Movido pelo desejo de homenagear dois grandes amigos velejadores que estavam a bordo do VO Cisne Branco durante os nove meses de viagem, elaborou um artigo que será publicado na Revista do Clube Naval. “Procurei levar ao conhecimento de todos alguns fatos ocorridos conosco durante o final de outubro e o início de novembro de 1980 e estabelecer um parâmetro entre as lições que aprendi nessa época e como as aplico ainda hoje na minha carreira profissional”.

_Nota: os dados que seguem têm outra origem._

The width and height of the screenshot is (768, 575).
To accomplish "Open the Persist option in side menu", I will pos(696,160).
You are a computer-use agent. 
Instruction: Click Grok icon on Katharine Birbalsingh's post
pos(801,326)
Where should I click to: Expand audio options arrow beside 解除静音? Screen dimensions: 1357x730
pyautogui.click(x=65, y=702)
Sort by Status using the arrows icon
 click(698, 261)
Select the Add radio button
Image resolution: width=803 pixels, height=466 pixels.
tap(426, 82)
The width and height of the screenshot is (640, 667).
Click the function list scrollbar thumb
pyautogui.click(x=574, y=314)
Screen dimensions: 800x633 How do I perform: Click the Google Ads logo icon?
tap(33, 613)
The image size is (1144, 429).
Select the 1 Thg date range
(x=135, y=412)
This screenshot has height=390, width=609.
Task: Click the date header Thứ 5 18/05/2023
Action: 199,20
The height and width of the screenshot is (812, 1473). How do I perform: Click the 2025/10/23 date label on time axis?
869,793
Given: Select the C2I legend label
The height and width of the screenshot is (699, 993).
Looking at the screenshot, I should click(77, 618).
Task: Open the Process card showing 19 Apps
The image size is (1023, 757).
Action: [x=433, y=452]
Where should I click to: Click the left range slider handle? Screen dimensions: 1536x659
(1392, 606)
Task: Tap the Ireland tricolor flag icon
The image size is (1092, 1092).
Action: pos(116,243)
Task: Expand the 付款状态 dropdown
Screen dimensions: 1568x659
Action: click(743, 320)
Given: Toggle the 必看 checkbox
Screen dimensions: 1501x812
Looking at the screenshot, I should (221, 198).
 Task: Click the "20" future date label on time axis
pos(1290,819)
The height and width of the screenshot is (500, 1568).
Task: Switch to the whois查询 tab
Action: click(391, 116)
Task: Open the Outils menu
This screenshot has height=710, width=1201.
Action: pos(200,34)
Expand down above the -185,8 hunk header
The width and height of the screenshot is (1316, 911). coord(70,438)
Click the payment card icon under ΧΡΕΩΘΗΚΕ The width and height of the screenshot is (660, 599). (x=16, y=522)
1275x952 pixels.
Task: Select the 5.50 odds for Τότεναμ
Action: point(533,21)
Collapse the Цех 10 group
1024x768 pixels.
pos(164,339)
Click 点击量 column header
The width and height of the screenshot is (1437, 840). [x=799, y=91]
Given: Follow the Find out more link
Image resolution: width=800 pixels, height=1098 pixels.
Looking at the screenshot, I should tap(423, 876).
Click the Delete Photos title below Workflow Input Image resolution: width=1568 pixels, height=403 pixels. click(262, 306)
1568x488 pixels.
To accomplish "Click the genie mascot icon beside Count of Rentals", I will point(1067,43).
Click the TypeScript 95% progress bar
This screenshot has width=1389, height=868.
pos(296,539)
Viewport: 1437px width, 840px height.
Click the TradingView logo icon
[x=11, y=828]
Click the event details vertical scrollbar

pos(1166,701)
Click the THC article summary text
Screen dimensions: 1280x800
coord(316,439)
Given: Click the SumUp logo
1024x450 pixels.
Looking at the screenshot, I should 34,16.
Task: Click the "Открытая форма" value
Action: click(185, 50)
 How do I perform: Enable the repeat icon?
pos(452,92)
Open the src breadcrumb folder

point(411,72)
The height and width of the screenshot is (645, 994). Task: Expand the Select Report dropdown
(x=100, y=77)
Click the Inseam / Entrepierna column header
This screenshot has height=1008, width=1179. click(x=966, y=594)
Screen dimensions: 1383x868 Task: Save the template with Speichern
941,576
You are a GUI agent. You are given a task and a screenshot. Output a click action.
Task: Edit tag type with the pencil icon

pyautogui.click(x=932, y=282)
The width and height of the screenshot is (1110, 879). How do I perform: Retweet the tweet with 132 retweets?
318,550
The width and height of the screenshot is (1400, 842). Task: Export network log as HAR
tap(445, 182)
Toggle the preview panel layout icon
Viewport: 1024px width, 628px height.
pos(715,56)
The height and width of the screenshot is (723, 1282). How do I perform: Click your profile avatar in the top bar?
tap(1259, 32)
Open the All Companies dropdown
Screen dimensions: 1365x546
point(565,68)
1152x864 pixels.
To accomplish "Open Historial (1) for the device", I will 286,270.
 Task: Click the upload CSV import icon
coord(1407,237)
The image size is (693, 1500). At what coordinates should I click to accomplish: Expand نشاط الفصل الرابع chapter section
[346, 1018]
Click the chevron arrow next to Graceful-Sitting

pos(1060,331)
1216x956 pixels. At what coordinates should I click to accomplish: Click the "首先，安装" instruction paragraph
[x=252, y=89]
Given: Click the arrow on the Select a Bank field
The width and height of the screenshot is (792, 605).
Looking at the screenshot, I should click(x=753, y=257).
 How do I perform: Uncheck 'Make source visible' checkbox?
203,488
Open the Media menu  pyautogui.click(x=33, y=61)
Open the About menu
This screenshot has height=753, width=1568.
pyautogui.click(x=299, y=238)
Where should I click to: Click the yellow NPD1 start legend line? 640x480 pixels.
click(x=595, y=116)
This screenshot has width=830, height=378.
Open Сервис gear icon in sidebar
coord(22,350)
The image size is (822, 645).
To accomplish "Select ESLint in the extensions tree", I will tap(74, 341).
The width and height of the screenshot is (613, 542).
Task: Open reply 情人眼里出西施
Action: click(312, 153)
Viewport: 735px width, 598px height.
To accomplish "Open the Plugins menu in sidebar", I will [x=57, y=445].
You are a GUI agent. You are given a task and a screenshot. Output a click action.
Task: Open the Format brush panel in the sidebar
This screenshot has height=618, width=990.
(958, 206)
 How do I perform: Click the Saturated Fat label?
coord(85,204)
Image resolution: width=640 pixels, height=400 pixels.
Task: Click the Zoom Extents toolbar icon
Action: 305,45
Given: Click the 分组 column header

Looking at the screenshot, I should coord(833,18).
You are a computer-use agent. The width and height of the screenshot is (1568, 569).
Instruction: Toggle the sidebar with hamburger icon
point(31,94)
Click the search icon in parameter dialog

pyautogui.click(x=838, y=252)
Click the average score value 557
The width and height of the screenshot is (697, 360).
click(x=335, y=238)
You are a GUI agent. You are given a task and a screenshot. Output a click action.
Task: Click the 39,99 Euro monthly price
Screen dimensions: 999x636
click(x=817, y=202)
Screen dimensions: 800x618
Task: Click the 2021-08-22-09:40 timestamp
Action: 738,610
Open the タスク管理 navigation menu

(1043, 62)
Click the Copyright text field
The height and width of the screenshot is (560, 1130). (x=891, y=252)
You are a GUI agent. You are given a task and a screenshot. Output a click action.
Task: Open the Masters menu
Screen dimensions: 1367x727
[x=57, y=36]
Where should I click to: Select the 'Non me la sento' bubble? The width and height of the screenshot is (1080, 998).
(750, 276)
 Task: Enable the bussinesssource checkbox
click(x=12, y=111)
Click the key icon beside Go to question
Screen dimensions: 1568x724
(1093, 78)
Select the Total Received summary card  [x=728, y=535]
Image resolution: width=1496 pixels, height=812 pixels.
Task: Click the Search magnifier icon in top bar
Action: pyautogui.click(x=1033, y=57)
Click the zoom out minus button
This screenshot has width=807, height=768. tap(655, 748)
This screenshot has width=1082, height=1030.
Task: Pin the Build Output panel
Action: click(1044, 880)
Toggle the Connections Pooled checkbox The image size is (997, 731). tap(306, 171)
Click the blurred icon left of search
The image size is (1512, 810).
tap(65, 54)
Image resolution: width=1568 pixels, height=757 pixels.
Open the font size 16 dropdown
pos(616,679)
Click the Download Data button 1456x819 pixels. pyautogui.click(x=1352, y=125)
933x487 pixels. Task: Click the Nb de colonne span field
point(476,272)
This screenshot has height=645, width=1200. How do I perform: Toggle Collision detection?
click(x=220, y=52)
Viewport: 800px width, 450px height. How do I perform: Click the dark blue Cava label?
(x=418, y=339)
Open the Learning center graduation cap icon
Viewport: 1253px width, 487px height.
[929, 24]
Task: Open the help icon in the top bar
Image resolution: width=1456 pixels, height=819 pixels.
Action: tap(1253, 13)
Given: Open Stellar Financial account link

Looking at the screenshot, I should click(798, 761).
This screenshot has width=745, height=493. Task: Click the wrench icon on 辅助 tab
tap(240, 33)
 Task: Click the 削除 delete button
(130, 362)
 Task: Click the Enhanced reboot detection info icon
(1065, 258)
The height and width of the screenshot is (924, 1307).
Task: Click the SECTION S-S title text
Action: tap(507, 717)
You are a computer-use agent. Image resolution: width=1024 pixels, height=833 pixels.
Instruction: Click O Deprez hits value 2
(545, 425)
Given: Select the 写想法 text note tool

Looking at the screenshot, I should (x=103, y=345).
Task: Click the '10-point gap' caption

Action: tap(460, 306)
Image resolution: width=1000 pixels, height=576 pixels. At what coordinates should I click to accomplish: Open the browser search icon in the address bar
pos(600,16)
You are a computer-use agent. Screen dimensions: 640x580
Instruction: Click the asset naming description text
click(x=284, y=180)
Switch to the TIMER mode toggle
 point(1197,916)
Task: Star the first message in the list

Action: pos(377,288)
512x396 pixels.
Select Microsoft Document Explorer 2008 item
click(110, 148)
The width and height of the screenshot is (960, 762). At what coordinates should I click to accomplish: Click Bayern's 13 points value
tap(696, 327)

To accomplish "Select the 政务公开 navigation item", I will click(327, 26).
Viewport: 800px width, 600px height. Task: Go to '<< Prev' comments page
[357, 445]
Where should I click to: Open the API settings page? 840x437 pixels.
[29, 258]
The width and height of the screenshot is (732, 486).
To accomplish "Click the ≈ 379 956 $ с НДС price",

Em um texto atual, com linguagem executiva, o artigo é uma ilustração prática da grande capacidade que os “homens do mar” tem de enfrentar os desafios, o que deve estar na essência de cada marinheiro, pois no mar não há “Posto Ipiranga”.

A descrição é muito interessante devido ao seu foco no caráter marinheiro, na análise de aspectos de liderança e também por demonstrar que um bom planejamento é sempre imprescindível, mas que a capacidade improvisação não deve ser negligenciada no objetivo maior que é o cumprimento da missão.

Em quase 20 anos de existência, a UMI SAN tem buscado conhecer o mar e, assim, fazer-se “boa de mar”, além de incentivar a iniciativa e os talentos de jovens que de colaboradores se tornaram sócios, garantindo a perpetuação da empresa. Outro fator primordial é fazer dos desafios diuturnos o seu principal combustível, buscando, na execução da missão assumida, o lenitivo para os muitos revezes do caminho.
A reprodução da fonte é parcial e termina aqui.